|
Lebart Ludovic / DtmVic Directeur de recherches C.N.R.S. (R) |
|
Our main field of research is the statistical processing of qualitative and textual data. The leading case could be a very large sample survey data set comprising both closed-end and open ended question. Those statistical processing, upstream of most statistical modelling techniques, concern mainly large batteries of qualitative data and large corpora of textual data. These works consist of conceiving new techniques of analysis with the corresponding validation or assessment tools, scrutinizing their uses and (possible, probable) misuses, and exploring new fields of investigation
Statistical processing of text corpora and of complex data sets comprising both numerical and textual data. Applications concern primarily the processing of responses to open ended questions in socio-economic sample surveys.
Survey techniques in social sciences. Controlling data quality. Nonresponses and response rates in random and quota sample surveys. Techniques of statistical matching, survey grafting, ascription, missing values imputation. Strategy of survey data processing
Dealing with a priori
structures in exploratory data analysis (Spatial
data, longitudinal data, meta-data, exogeneous
information). Such a priori structure could
be an a posteriori structure, obtained from
a previous phase of analysis performed either on
the same data set, or on a related data set.
Contiguity analysis and related methods.
Classification (clustering) involving contiguity
constraints.
Validity of results (case of principal axes methods), assessments of visualization techniques: classical inference, resampling techniques (bootstrap, partial bootstrap, total bootstrap, bootstrapping variables, cross-validation).

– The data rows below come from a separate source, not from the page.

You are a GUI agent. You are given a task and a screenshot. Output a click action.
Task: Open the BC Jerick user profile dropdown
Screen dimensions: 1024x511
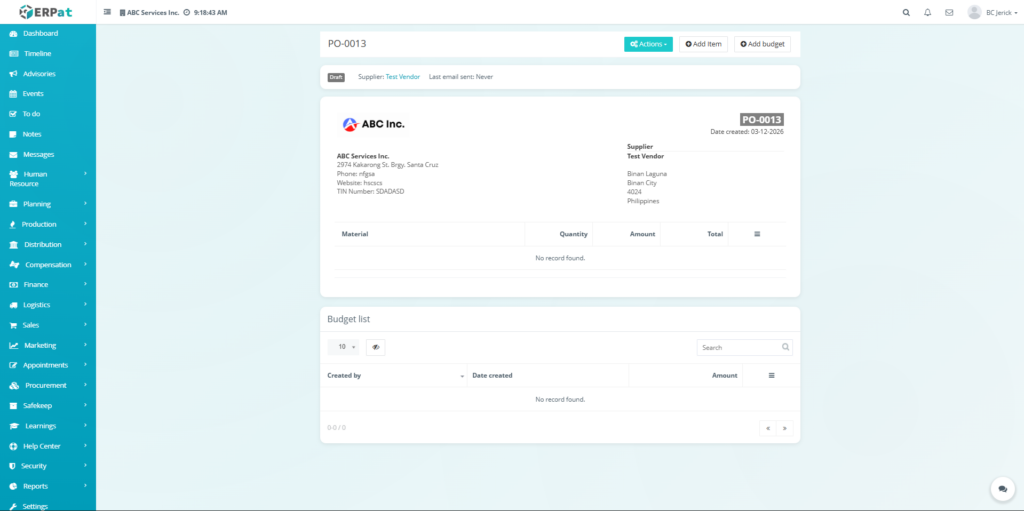[x=993, y=13]
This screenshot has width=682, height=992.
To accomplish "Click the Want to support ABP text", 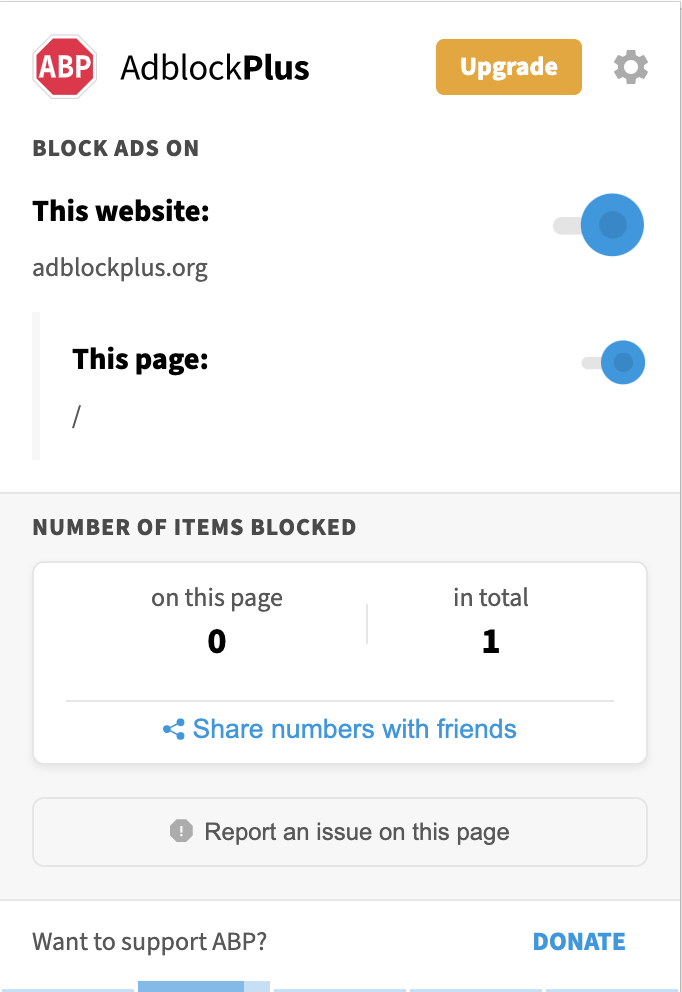I will 148,941.
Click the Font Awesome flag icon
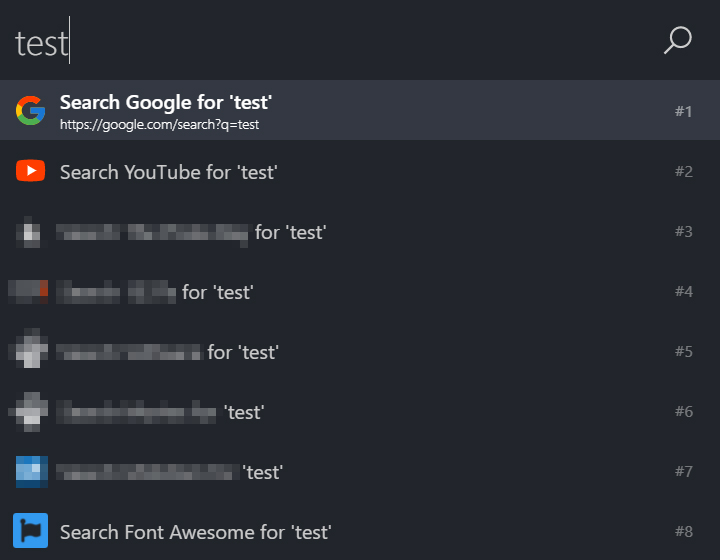Screen dimensions: 720x560 [30, 531]

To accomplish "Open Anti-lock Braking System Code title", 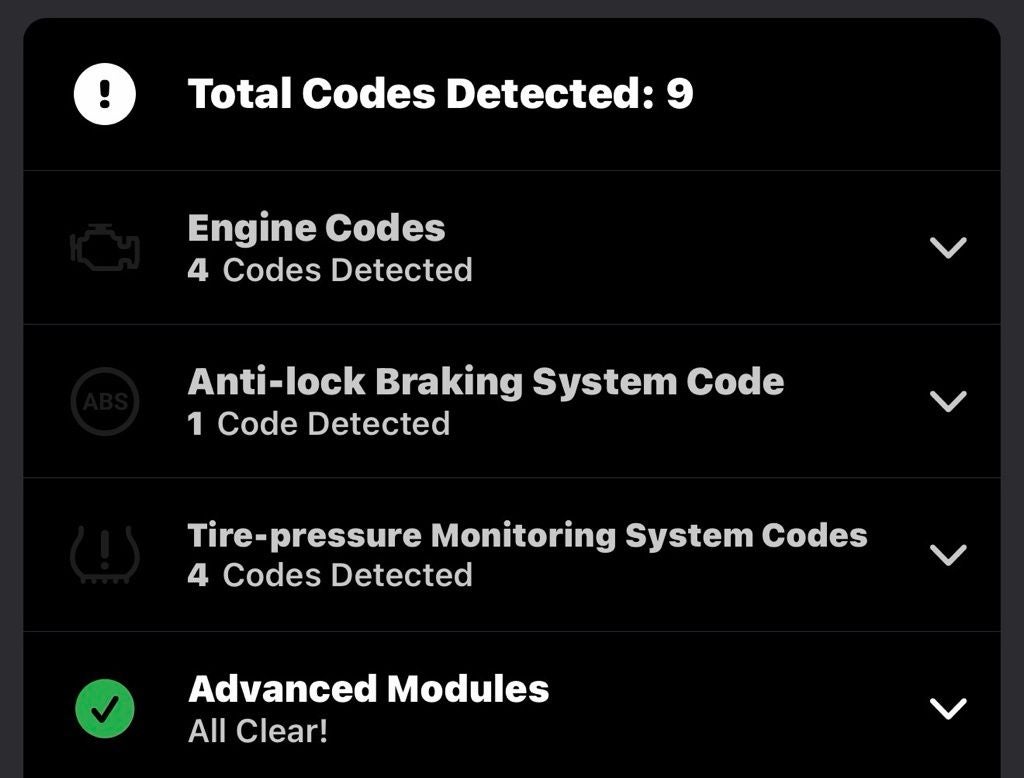I will click(486, 381).
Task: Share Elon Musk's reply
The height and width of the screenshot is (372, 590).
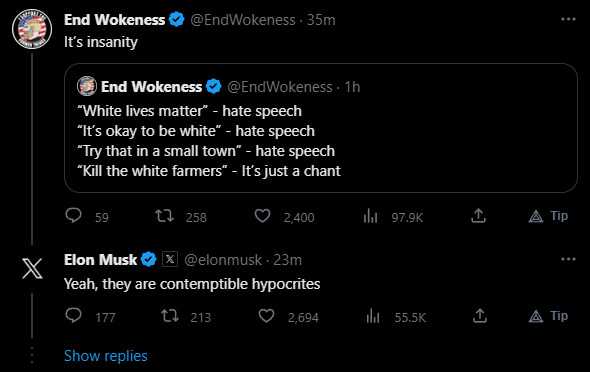Action: pos(480,316)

Applying the methods of multivariate descriptive analysis to sample surveys data requires specific implementation and dedicated software. The software SPAD, conceived by L. Lebart and A. Morineau, has been developed at the outset in a freeware context up to the year 1987 (non-profit organization CESIA), in the spirit of most academic software at that time (free access to the source code). Then, microcomputer interfaces for that software have been developed by a private company (CISIA, followed by DECISIA) and the acronym SPAD designates by now a commercial product. The implementation of our pieces of research is carried out at present in the framework of an academic software named DtmVic (Data and text Mining: Visualization, Inference, Classification) that can be used freely by students and research scientists.